The two expeditions to Alaska under the liberal patronage of Mr. John Wanamaker are accomplishing good results and have already sent valuable collections to the Museum. Mr. Louis Shotridge is continuing his studies among his own people, the Chilkats, in Southeastern Alaska. Mr. W. B. Van Valin, who arrived at Nome in July, has sent back some very interesting archaeological and ethnological specimens from that regions. He expects to spend the winter among the Eskimo along the coast between Nome and Point Barrow.
Mr. Alfred Hendrickson has presented to the Museum a stone axe found by him near Swedesboro, New Jersey.
Dr. Charles D. Hart has presented an elaborately carved dragon from China.
Miss Florence Sibley has presented a valuable collection of Egyptian scarabs and amulets.
Mr. John B. Stetson has loaned to the Museum a mummified head of an Indian collected 200 years ago at the foot of the Andes, and formerly in the Alvarado Collection at Quito, Ecuador. Mr. Stetson has also placed on loan a beautifully decorated shirt of bark, an elaborate feather headdress, a native spear and other implements.
Miss Emmeline Goodman has placed on loan in the Museum an American Indian collection consisting of fine Navaho blankets, Sioux beadwork, California baskets, and costumes from the Northwest Coast.
Mrs. John Kearsley Mitchell has kindly loaned to the Museum a valuable collection of pottery. Three very interesting Greek vases from the collection are published in the current number of the JOURNAL.
Letters have been received from Mr. Alexander Scott stating that he expects to return to this country early in 1918. Mr. Scott has been collecting for the Museum in India since 1915 and will bring back with him the results of his work.
The George G. Heye North American Indian Collection which has been on exhibition for the past eight years, has been withdrawn from the Museum and will be exhibited in the new Museum of the American Indian in New York which has been founded by Mr. Heye.
The halls formerly occupied by the Heye Collection will now be devoted to the collections made by the recent South American Expedition and to other collections of the North and South American Indians which have been in storage owing to lack of sufficient exhibition room. The work of installing these new collections will occupy several months.
Dr. G. B. Gordon, the Director of the Museum, is away on a six months’ leave of absence and Dr. Farabee has been appointed Acting Director in his place.
Mr. H. U. Hall, the Assistant Curator of the Section of General Ethnology, left the Museum on July 15th in order to give his services to the country. He is now with the Second Pennsylvania Field Artillery at Camp Hancock, Augusta, Georgia.

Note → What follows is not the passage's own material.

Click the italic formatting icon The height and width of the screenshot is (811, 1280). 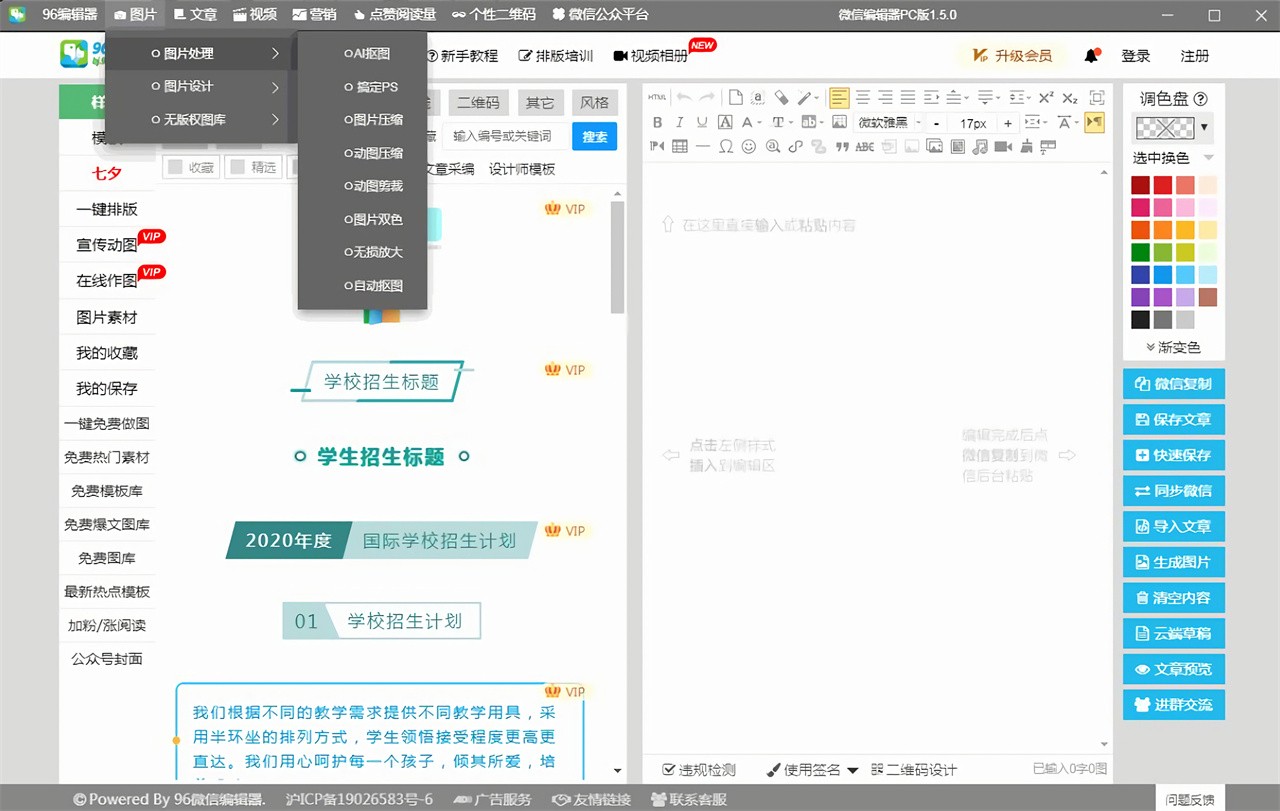tap(680, 123)
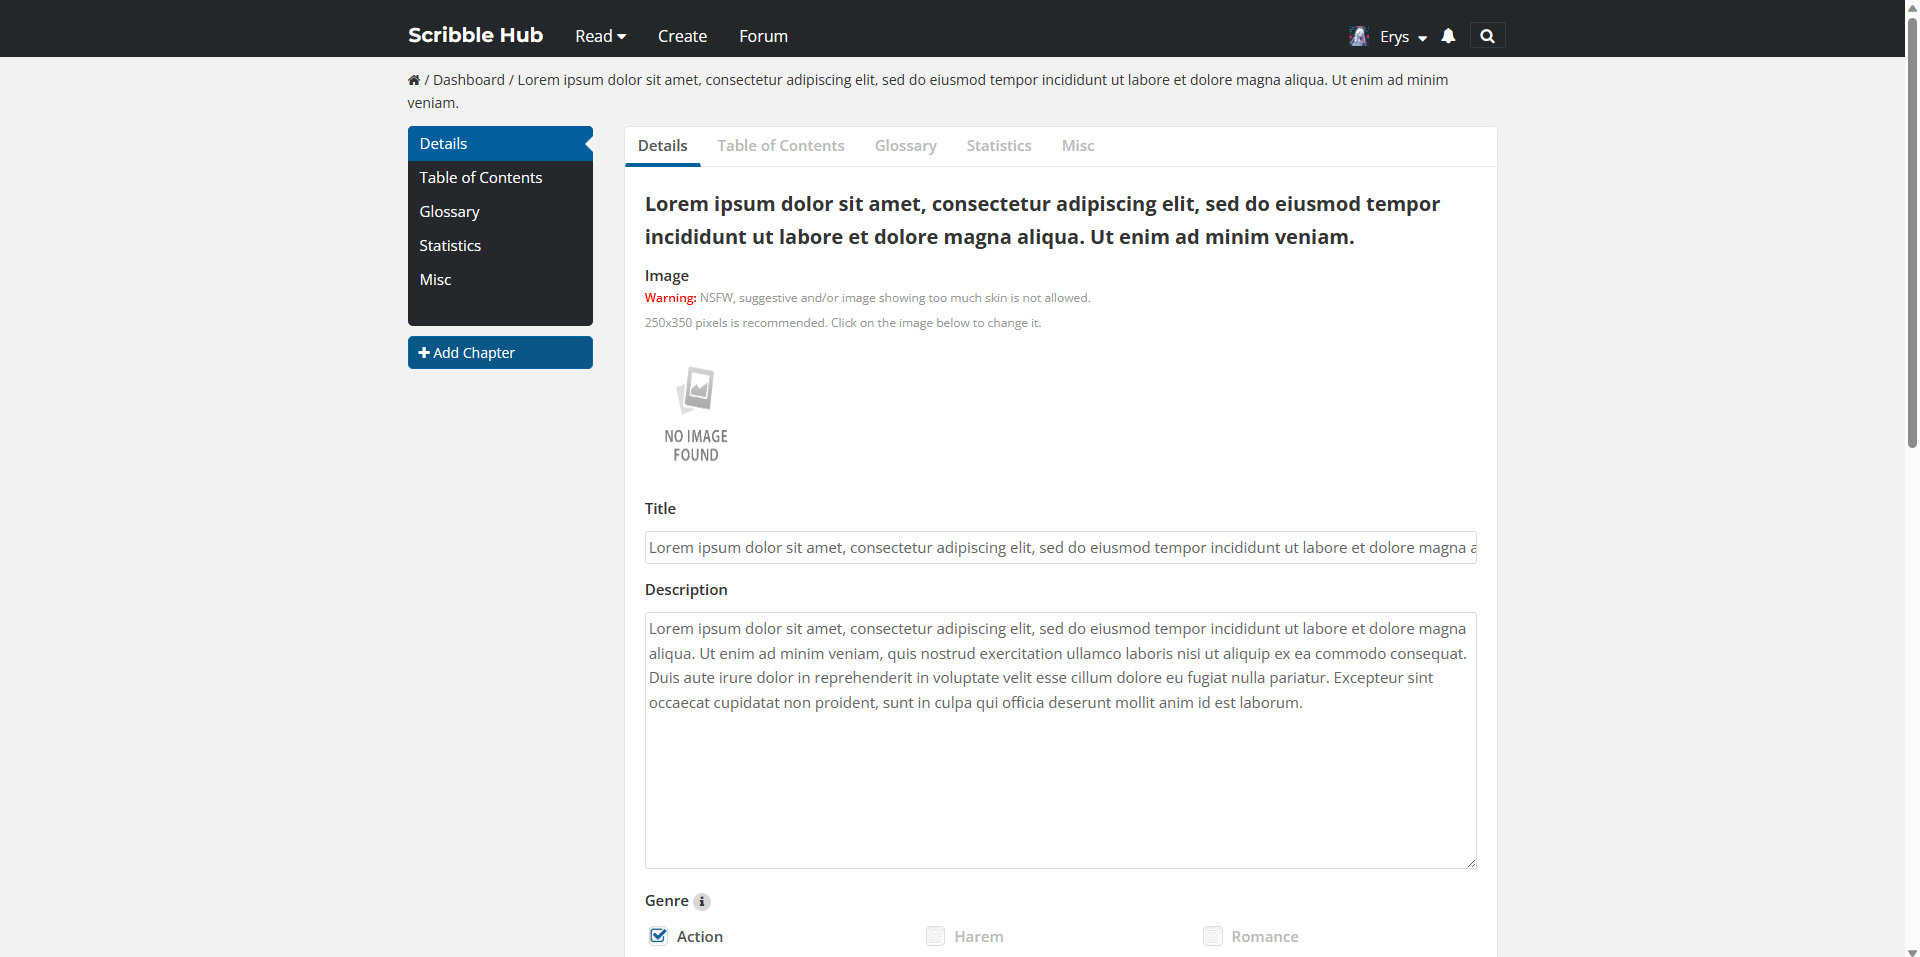Click the home icon in breadcrumb
Viewport: 1920px width, 957px height.
414,80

Mr. B. W. Merwin, the Assistant Curator in the American Section, left the Museum on September 18th for military service. He is stationed at Macon, Georgia.
Since the last issue of the JOURNAL the Museum has published in the Babylonian Series a work by Dr. Stephen Langdon, Curator of the Babylonian Section, entitled A GILGAMESH EPIC.
Dr. Langdon will leave this country during September to give a course of lectures at Oxford University. He expects to return to the Museum in the early part of 1918.
The Museum has published in the Anthropological Series, Dr. Franz Boas’ work on GRAMMATICAL NOTES ON THE LANGUAGE OF THE TLINGIT INDIANS.
The Museum has published reproductions by the photostat process of two manuscripts in the Berendt Linguistic Collection. One of these manuscripts, DICCIONARIO POCOMCHI-CASTELLANO Y CARTELLANO-POCOMCHI, is the work of a Dominican missionary written about the end of the sixteenth century. It was presented to Dr. Berendt in 1875 by the cura of San Christobal Cahcoh in Guatemala. The second manuscript, PLATICAS DE LA HISTORIA SAGRADA EN LENGUA CACCHI, was written in the seventeenth century. Both manuscripts form part of the Daniel Garrison Brinton Collection in the Museum library.